We used to worry about underage children trying to sneak around with fake ID cards. Now the biggest problem is the unvaccinated people trying to sneak in with fake vaccination cards and the like. It’s an added responsibility because if we don’t do our job well, people could get sick. People will try to use their friend’s immunization card or they will try to use a photo of their mother’s card. I tell our guards, if it takes another 20 or 30 seconds to make sure that the vaccination record belongs to that person, take it, even if the customer or the bar owner gets a little upset.
It makes the job more difficult. Usually we end up having a longer queue because we have to request additional proof of vaccination. It can cause problems for other businesses because now we have a line going down the block, we are blocking the entrances, we are blocking the street. And we have a lot of people who give us a hard time saying, “I don’t have to disclose this information because it’s private.” We let them know that it is for their safety and that these are the new rules and that we have to follow the procedure. Throughout the night – usually the shifts are from 8 p.m. to 4 a.m. – I would say about 30 to 40 percent of the clients we see have this reaction. The remaining 60 to 70 percent tend to agree.
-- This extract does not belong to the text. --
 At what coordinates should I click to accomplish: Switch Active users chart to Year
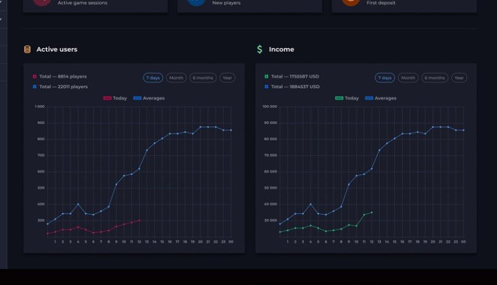click(227, 78)
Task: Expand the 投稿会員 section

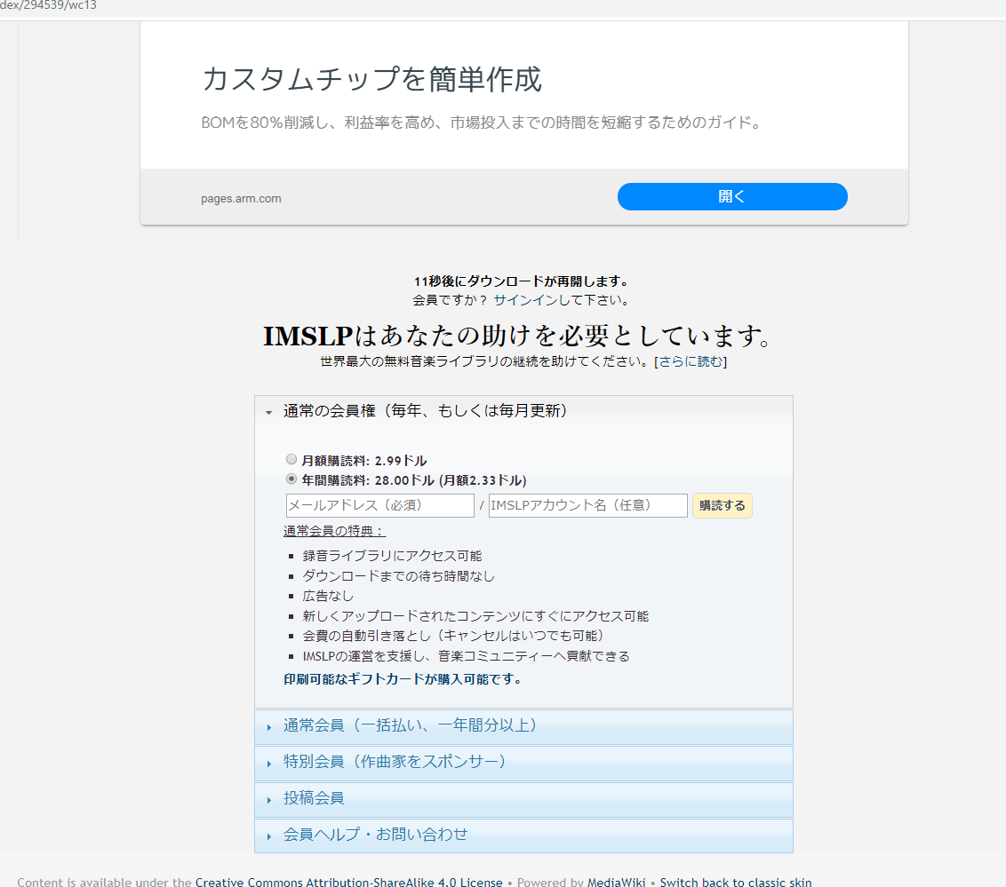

Some people who come regularly didn’t know it was in effect – that it even existed. And there are people who think that even though it’s in effect, it doesn’t really matter until they start to apply it. We just tell them, “The rules are the rules and if you don’t show proof of vaccination you just have to get out. I have to say that the majority of people who are vaccinated all agree. They are actually proud to show you that they have received their vaccine and that they have their vaccination record. But since we’re a small neighborhood bar, that’s just one more thing for the staff to do when we’re busy.
There hasn’t been any sort of advice from the city on how to spot a fake. People have shown me a xerox copy of a vaccination card, photos on their phone, the Excelsior pass, but you have no way of knowing if anything is counterfeit. We haven’t encountered this yet, I don’t think so. Some people give you an attitude and lament it, but they live with it. You know, difficult or unconscious people will always be difficult or unconscious.
The customers we usually see every day have suddenly stopped coming. I guess they are not vaccinated. There has been a dramatic drop since this week, so it must be because of the mandate. If I had to estimate, I would say we would have 100 guests a day, and recently it was more like 25. And you know, if they don’t want to have it, that’s their choice. But it certainly had an immediate negative effect on us.
We’re not even asking for immunization status right now because we don’t want clients to feel uncomfortable. We don’t want to alienate people until we have to ask in September. Hope for the best, but I can already say that it won’t be fun to have these conversations. It’s the elephant in the room. It’s going to be applied in a month, so we’re waiting as long as possible.